**Your assignment**
Every line from the one with "You are a computer-use agent. Image" to the end of the entries, both included, is to be copied exactly; the other lines stay out.

......

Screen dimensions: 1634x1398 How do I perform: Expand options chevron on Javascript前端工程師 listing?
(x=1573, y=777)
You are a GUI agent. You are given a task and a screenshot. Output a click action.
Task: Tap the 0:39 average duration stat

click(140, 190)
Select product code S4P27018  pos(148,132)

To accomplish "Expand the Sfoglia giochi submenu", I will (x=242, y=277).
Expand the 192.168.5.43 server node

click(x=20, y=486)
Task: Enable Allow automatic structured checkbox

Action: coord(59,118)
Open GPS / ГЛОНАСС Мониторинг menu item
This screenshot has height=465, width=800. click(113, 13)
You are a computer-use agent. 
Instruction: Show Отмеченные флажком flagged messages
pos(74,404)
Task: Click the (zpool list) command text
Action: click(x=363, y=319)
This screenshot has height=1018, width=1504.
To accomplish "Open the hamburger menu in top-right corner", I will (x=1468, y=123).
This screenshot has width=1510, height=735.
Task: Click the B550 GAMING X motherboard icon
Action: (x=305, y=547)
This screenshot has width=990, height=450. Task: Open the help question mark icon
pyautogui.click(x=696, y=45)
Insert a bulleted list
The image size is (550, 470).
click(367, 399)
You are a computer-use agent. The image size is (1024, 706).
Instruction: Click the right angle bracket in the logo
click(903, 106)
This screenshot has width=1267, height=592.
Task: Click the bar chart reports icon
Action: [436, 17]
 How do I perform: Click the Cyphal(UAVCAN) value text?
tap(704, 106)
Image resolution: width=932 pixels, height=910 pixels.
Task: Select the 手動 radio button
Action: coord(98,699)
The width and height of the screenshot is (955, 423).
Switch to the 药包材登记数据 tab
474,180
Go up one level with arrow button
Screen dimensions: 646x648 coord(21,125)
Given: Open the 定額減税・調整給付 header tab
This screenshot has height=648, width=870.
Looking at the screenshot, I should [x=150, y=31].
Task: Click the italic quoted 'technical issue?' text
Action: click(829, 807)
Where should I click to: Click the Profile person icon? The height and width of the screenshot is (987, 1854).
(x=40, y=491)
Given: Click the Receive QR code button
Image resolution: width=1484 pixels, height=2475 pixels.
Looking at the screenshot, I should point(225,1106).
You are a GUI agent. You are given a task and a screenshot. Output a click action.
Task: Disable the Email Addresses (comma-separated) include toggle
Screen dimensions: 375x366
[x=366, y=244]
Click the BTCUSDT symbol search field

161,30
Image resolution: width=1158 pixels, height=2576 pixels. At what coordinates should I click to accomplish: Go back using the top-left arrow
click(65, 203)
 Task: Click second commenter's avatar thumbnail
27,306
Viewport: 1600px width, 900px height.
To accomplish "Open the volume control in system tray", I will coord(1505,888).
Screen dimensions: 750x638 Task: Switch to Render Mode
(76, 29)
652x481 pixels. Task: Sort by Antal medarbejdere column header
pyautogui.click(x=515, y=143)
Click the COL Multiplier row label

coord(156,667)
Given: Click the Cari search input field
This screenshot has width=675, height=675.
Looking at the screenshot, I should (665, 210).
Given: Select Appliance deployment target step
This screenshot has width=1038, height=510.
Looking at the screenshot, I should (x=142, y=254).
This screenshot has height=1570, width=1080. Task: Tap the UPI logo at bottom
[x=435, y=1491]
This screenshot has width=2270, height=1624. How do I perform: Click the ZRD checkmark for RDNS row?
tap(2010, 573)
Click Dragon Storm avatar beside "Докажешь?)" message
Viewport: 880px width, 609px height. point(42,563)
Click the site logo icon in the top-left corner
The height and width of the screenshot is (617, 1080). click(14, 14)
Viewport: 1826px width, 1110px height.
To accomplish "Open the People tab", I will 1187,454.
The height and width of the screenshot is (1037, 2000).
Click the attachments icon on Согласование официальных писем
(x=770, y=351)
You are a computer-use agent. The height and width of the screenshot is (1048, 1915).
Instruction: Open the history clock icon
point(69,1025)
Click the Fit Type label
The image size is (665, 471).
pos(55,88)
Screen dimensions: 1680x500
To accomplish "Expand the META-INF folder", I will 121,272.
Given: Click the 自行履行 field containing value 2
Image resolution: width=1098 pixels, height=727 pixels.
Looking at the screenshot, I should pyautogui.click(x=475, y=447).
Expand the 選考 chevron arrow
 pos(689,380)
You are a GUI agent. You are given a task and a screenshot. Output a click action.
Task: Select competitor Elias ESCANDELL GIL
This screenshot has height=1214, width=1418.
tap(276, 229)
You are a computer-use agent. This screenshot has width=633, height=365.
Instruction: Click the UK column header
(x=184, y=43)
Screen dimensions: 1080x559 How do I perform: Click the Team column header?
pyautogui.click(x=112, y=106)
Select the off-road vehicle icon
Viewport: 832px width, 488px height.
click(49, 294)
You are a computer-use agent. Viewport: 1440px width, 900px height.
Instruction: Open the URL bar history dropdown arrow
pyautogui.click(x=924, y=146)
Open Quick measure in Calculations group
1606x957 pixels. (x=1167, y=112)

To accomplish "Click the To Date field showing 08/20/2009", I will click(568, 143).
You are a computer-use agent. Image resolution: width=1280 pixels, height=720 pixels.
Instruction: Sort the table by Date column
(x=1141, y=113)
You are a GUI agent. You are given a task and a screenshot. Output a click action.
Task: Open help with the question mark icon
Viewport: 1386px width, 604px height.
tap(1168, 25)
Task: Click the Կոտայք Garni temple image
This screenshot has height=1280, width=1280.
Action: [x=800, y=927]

......

**Result**
You are a computer-use agent. Image resolution: width=1280 pixels, height=720 pixels.
Instruction: Sort the table by Date column
(x=1141, y=113)
You are a GUI agent. You are given a task and a screenshot. Output a click action.
Task: Open help with the question mark icon
Viewport: 1386px width, 604px height.
tap(1168, 25)
Task: Click the Կոտայք Garni temple image
This screenshot has height=1280, width=1280.
Action: [x=800, y=927]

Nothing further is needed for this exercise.